------ Document source
Making of de l’exposition – La mission des commissaires en Russie (novembre 2010)

– Comment il s’appelait, l’autre là-bas ? Gor… comment déjà ? Gorbytchev ? Ah ! Oui… Gorbatchev, c’est ça, vous avez raison ! La scène se passait au Musée d’histoire contemporaine de Moscou. Une gardienne zélée avait tenu à nous accompagner jusqu’à la salle « perestroïka » difficile à trouver en raison des travaux de réaménagement. Tout en marchant d’un pas décidé, elle nous annonçait solennellement l’ordre chronologique : « Lénine ! Staline ! Khrouchtchev ! Mais au fur et à mesure qu’on se rapprochait de la période contemporaine, la mémoire lui manquait. Gorbatchev ne faisait pas partie de ses références. La perestroïka était beaucoup plus populaire à l’extérieur du pays qu’à l’intérieur, nous le savions déjà, mais nos hypothèses étaient confirmées !
------------
------ Extrait de données
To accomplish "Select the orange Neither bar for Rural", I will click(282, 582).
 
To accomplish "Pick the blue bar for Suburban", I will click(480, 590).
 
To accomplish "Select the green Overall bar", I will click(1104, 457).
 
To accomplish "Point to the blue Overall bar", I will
------------
## Tâches de l'exercice
A – Recopiez le passage du document source compris entre « Making of de » et « étaient confirmées ! », ces mots inclus.
B – Selon le document source, dans quel musée de Moscou la scène se déroule-t-elle ?
Les données constituent un matériau indépendant du document source.

## Réponses aux tâches
A –
Making of de l’exposition – La mission des commissaires en Russie (novembre 2010)

– Comment il s’appelait, l’autre là-bas ? Gor… comment déjà ? Gorbytchev ? Ah ! Oui… Gorbatchev, c’est ça, vous avez raison ! La scène se passait au Musée d’histoire contemporaine de Moscou. Une gardienne zélée avait tenu à nous accompagner jusqu’à la salle « perestroïka » difficile à trouver en raison des travaux de réaménagement. Tout en marchant d’un pas décidé, elle nous annonçait solennellement l’ordre chronologique : « Lénine ! Staline ! Khrouchtchev ! Mais au fur et à mesure qu’on se rapprochait de la période contemporaine, la mémoire lui manquait. Gorbatchev ne faisait pas partie de ses références. La perestroïka était beaucoup plus populaire à l’extérieur du pays qu’à l’intérieur, nous le savions déjà, mais nos hypothèses étaient confirmées !

B – Au Musée d'histoire contemporaine de Moscou.